Problem requirements: Leaving out all pictures, write out word for word the lines from the one containing "Task: Open the Current Phase selector" to the end of the data below.

--- Source data ---

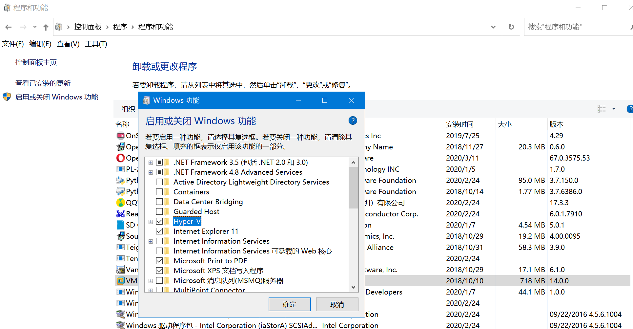Image resolution: width=633 pixels, height=329 pixels.
Task: Expand the Hyper-V tree node
Action: pyautogui.click(x=151, y=221)
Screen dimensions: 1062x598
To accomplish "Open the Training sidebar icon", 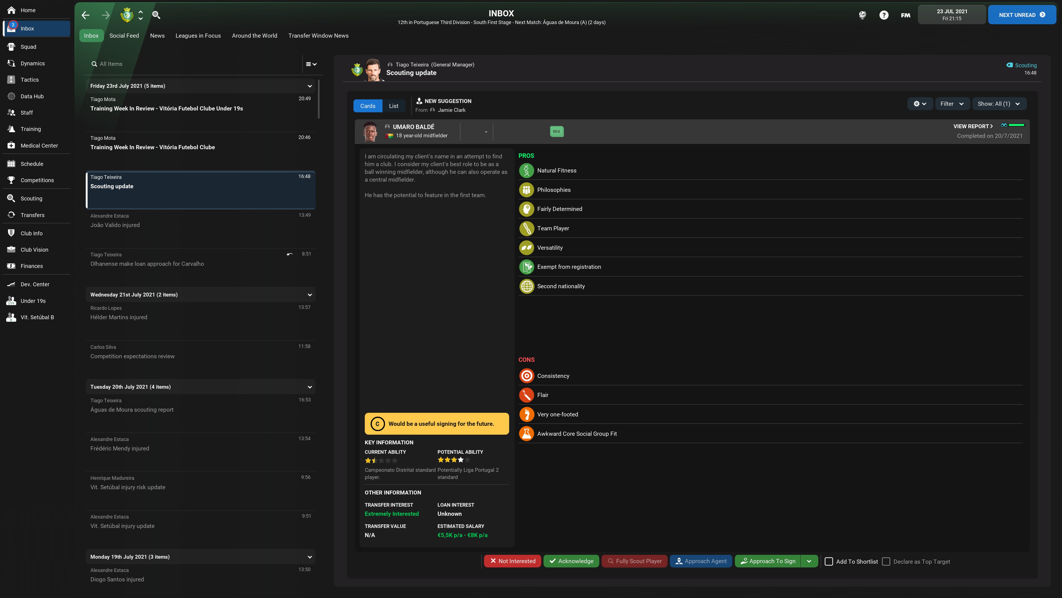I will (11, 129).
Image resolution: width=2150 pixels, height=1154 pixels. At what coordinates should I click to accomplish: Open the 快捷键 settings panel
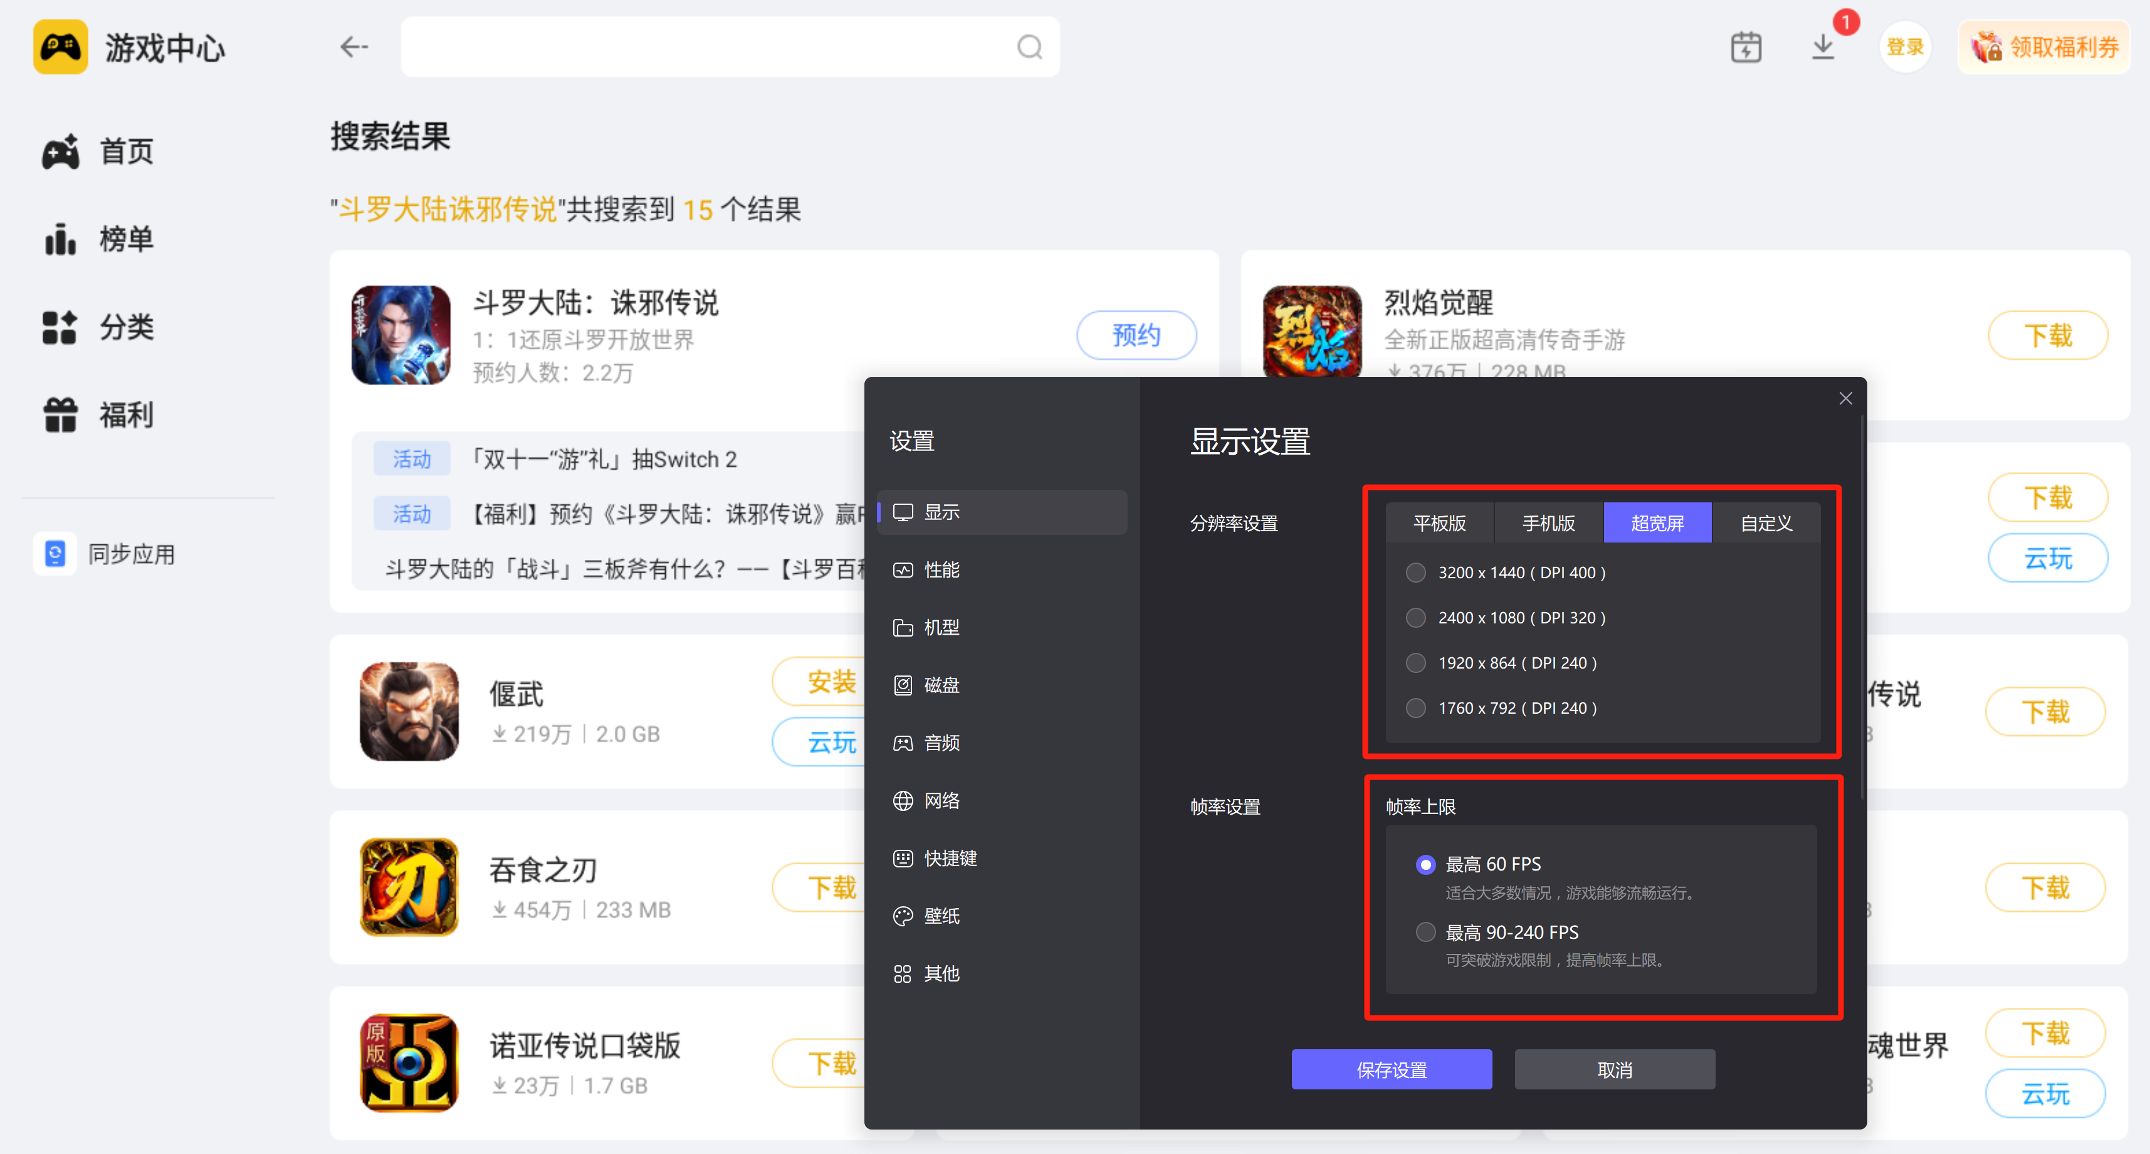pos(947,858)
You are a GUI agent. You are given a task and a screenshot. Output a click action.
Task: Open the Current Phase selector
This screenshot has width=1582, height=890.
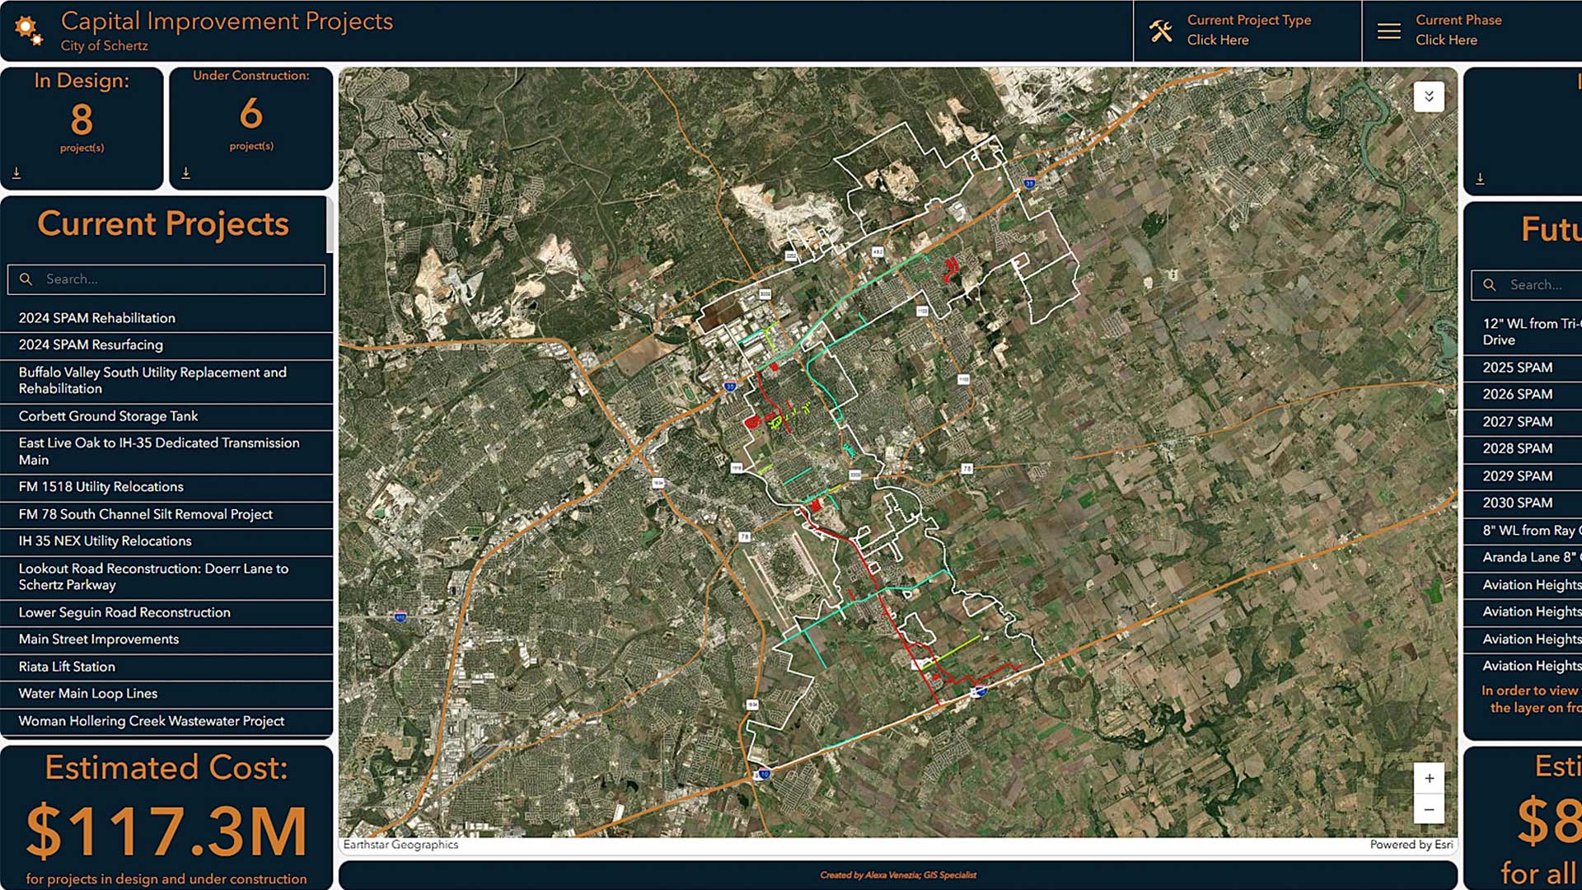tap(1458, 30)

---

Completed exercise:
Task: Open the Current Phase selector
This screenshot has width=1582, height=890.
tap(1458, 30)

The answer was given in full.